Lindell claims the agents grilled him about myriad topics for roughly half an hour while he was “not free to leave the drive-through lane.” It is unclear whether he could have left in some other capacity. Lindell’s lawsuit says he was neither read his Miranda rights nor allowed for some time to call his lawyer. The alleged topics of discussion included “Dominion Voting Systems, Tina Peters, Colorado incidents, Doug Frank, information posted on Plaintiff’s media platform, FrankSpeech.com, Dominion’s Trusted Build software update that destroyed election records, his travel on his airplane throughout the Country and to Colorado, and other matters,” the lawsuit says.
The lawsuit suggests that Lindell was being targeted because of information he claims to have uncovered about the veracity of the 2020 election.
The document alleges five counts.
The first count alleges a violation of the First Amendment; Lindell claims that a search warrant for his phone violated his freedoms of association, speech, press, and his right to petition the government.
The second count claims the government may have used cell tower information to surveil Lindell:
The issuance of the Warrant violated the warrant provision of the Fourth Amendment, which requires that a warrant first be issued to justify the surveillance of Mr. Lindell either by using cell site location information (“CSLI”) or a tracking device attached to his vehicle.In all likelihood, the Government employed either CSLI or a tracking device attached to Mr. Lindell’s vehicle to monitor his whereabouts. The Government should be required to disclose this to the Court and Mr. Lindell.The Government to Plaintiffs’ knowledge did not obtain a warrant prior to its surveillance of Mr. Lindell.
The third count alleged other Fourth Amendment violations (regarding an alleged “unreasonable search and seizure” using an overbroad warrant).
A fourth count alleges the unlawful seizure of the plaintiff himself under the Fourth Amendment because law enforcement agents allegedly operated “three vehicles in a manner that blocked Mr. Lindell from leaving the fast-food restaurant’s drive-through lane on September 13, 2022, intended to, and did in fact, restrain Mr. Lindell’s freedom to exit.”

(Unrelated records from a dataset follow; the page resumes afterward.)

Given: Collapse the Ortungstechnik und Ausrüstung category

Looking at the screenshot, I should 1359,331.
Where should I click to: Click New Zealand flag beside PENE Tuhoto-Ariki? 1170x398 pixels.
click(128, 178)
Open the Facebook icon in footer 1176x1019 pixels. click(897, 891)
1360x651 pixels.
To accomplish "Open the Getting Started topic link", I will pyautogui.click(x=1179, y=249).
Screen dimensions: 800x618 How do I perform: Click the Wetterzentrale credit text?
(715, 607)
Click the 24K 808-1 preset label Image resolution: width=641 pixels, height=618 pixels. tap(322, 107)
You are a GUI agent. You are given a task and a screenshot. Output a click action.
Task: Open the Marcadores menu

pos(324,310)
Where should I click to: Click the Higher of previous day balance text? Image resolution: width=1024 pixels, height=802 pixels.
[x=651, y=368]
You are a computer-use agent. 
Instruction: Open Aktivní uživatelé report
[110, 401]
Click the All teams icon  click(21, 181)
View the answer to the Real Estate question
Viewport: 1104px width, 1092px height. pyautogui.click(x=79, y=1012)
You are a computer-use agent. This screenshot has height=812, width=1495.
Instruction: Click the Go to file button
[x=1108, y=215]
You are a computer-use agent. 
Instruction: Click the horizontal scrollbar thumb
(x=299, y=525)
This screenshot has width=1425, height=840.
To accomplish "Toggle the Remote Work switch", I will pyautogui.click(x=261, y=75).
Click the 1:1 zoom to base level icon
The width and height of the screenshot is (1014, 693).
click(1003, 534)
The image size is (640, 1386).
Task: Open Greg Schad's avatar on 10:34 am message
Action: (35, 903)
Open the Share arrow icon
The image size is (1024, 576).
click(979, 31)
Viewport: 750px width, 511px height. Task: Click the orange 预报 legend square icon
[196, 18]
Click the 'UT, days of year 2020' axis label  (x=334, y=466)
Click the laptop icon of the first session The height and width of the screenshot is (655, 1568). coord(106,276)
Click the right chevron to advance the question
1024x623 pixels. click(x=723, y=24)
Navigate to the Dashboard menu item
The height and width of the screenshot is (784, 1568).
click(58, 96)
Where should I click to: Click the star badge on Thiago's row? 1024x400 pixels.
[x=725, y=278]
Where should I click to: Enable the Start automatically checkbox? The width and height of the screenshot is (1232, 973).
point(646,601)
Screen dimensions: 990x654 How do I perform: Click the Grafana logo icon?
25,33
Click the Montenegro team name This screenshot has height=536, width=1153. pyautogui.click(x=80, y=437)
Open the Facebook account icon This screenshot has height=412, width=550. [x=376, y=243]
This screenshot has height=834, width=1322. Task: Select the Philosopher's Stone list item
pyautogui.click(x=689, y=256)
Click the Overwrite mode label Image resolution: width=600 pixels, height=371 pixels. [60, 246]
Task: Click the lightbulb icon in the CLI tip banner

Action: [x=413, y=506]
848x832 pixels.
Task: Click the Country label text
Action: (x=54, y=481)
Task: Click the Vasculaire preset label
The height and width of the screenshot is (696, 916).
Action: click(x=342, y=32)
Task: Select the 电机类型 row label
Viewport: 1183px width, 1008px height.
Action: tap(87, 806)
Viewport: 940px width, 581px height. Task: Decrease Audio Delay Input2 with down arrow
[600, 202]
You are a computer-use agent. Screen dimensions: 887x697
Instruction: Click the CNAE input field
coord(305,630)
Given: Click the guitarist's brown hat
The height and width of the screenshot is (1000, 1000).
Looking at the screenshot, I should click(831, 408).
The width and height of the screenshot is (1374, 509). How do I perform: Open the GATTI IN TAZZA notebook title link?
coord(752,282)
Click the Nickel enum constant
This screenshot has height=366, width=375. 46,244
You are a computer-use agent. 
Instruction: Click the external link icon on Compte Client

Those allegations continued:
Mr. Lindell submitted against his will to the show of force by the agents and made no attempt to escape their blockade.The agents were not executing a warrant that authorized them to seize Mr. Lindell because none had been requested or obtained for that action.While he was in their custody, the agents asked Mr. Lindell targeted questions with a purpose to elicit incriminating information. At no point did they read Mr. Lindell his Miranda rights.During Mr. Lindell’s detention, the agents initially refused his request to telephone his lawyer while demanding that he surrender his cell phone to the agents.After a telephone conversation with his lawyer, Mr. Lindell handed his cell phone to the agents.The actions of the agents in detaining Mr. Lindell were unnecessary and unreasonable and an effort to surreptitiously obtain incriminating information under the guise of seizing a cell phone.
A fifth and final count alleges a violation of Lindell’s Fifth Amendment rights: “The Government acted in bad faith in intentionally withholding material information from Magistrate Judge Leung when it applied for the Warrant because its agents failed to apprise the Magistrate Judge who issued the Warrant of material information. ”
Lindell’s lawyers Andrew D. Parker of Minneapolis, Kurt Olsen of Washington, D.C., and Patrick M. McSweeney of Powhatan, Virginia, were joined by Harvard Law School Professor Emeritus Alan Dershowitz on the filing. Dershowitz did not respond to a Law&Crime request for comment on the case when Law&Crime inquired about it on Sept. 15.